WHAT TO WORK ON >>
- A) Please write out the passage of the forum post about kernel shutdown between "What I’ve seen" and "at boot instead.", inclusive.
- B) In the forum post about kernel shutdown, which call does the author say could serve as a clock during the shutdown sequence?
- C) Carry on the forum post about kernel shutdown, starting after its last sentence.

TEXT SECTION >>
Re: Best way to print something from the kernel at 1s intervals?

From: Peter Eriksson <pen_at_lysator.liu.se> Date: Fri, 29 Nov 2019 23:10:36 +0100 · This archive was generated by hypermail 2.4.0 : Wed May 19 2021 - 11:41:22 UTC

I love dtrace, but I seriously doubt that it could be used it for this. This is the absolutely last code that executes at kernel shutdown/reboot. All other processes are terminated when this is happening...

Basically the code done in kern_reboot() (and stuff it calls) in /usr/src/sys/kern/kern_shutdown.c

This code in kern_reboot():
...
>      EVENTHANDLER_INVOKE(shutdown_pre_sync, howto);
>
>        /*
>         * Now sync filesystems
>         */
>        if (!cold && (howto & RB_NOSYNC) == 0 && once == 0) {
>                once = 1;
>                bufshutdown(show_busybufs);
>        }
>
>        print_uptime();
>
>        cngrab();
>
>        /*
>         * Ok, now do things that assume all filesystem activity has
>         * been completed.
>         */
>        EVENTHANDLER_INVOKE(shutdown_post_sync, howto);
>
>        if ((howto & (RB_HALT|RB_DUMP)) == RB_DUMP && !cold && !dumping)
>                doadump(TRUE);
>
>        /* Now that we're going to really halt the system... */
>        EVENTHANDLER_INVOKE(shutdown_final, howto);

What I’ve seen is that the three different EVENTHANDLER_INVOKE() all can cause a lot of calls that can take a long time. As can bufshutdown(), probably when it calls vfs_unmountall() to unmount all filesystems.

We’re talking like 5-20 minutes (or more). I’ve not really timed it.

I have a feeling it sometimes is due to transactions stored up in the ZFS filesystems that the system tries to “run” so it doesn’t have to do it at mount() time after the reboot. If I reset the machine while it is busy doing this then sometimes the “zfs mount -a” takes very long time at boot instead.

Hmm.. I should be able to use the getnanouptime() call to get a “clock” to look for (it’s used in print_uptime()). As long as the clock isn’t stopped at this time in the shutdown sequence atleast :-)

DATA EXTRACT >>
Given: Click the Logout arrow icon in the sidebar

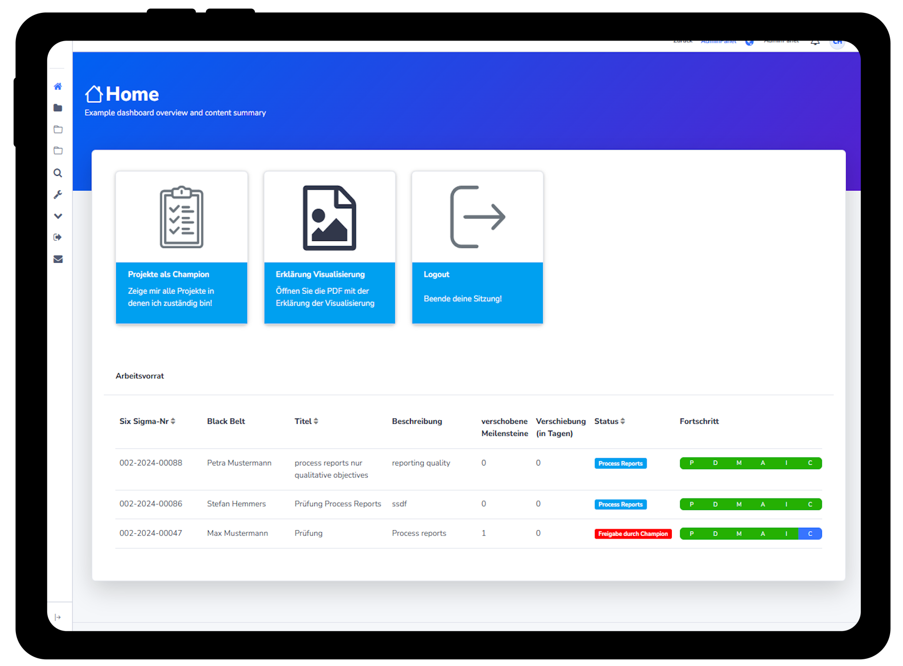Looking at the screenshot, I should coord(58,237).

--

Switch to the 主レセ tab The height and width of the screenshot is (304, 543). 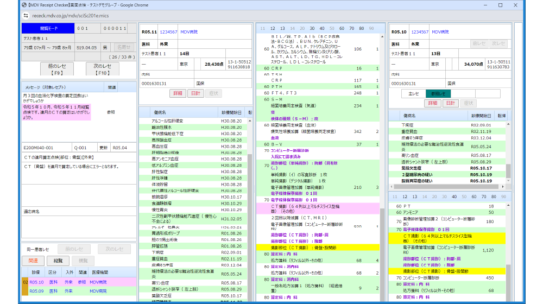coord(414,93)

--

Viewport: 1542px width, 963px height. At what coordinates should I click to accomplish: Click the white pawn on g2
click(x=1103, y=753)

EXPECTED RESPONSES >>
- A)
What I’ve seen is that the three different EVENTHANDLER_INVOKE() all can cause a lot of calls that can take a long time. As can bufshutdown(), probably when it calls vfs_unmountall() to unmount all filesystems.

We’re talking like 5-20 minutes (or more). I’ve not really timed it.

I have a feeling it sometimes is due to transactions stored up in the ZFS filesystems that the system tries to “run” so it doesn’t have to do it at mount() time after the reboot. If I reset the machine while it is busy doing this then sometimes the “zfs mount -a” takes very long time at boot instead.

- B) getnanouptime(), the call used in print_uptime().

- C)
*Time to write some code and test this* :-)

- Peter

> On 29 Nov 2019, at 22:09, Enji Cooper <yaneurabeya_at_gmail.com> wrote:
> 
> 
>> On Nov 28, 2019, at 12:52, Peter Eriksson <pen_at_lysator.liu.se> wrote:
>> 
>> I’ve been looking into the “kernel looks to be hung at reboot” problem at bit. Adding a lot of printf() calls to the relevant parts it looks like it actually isn’t hung but busy unmounting filesystems (which we have thousands of), flushing disk caches, calling registered callbacks and stuff and sometimes it takes a bit longer than usual - probably due to ZFS having stuff queued up that needs to be written to disk before it finishes…
>> 
>> Anyway, I’d like to propose that we add some kind of counter/printf() calls in that code area so we can see that things are indeed progressing. However, I’d probably prefer not to print _every_ filesystem (or registered callbacks - a lot of those...) - that generates a lot of output (tried that :-) but something like:
>> 
>> Unmounting filesystems:
>> 1234 done
>> (With the "1234 done” updated something like once per second).
>> 
>> What’s the right/best way to do that from the kernel? In user space I’d just call time(&t) at some convenient points and only print something if “t” has changed. :-)
> 
> Can you use DTrace instead to get the information you need?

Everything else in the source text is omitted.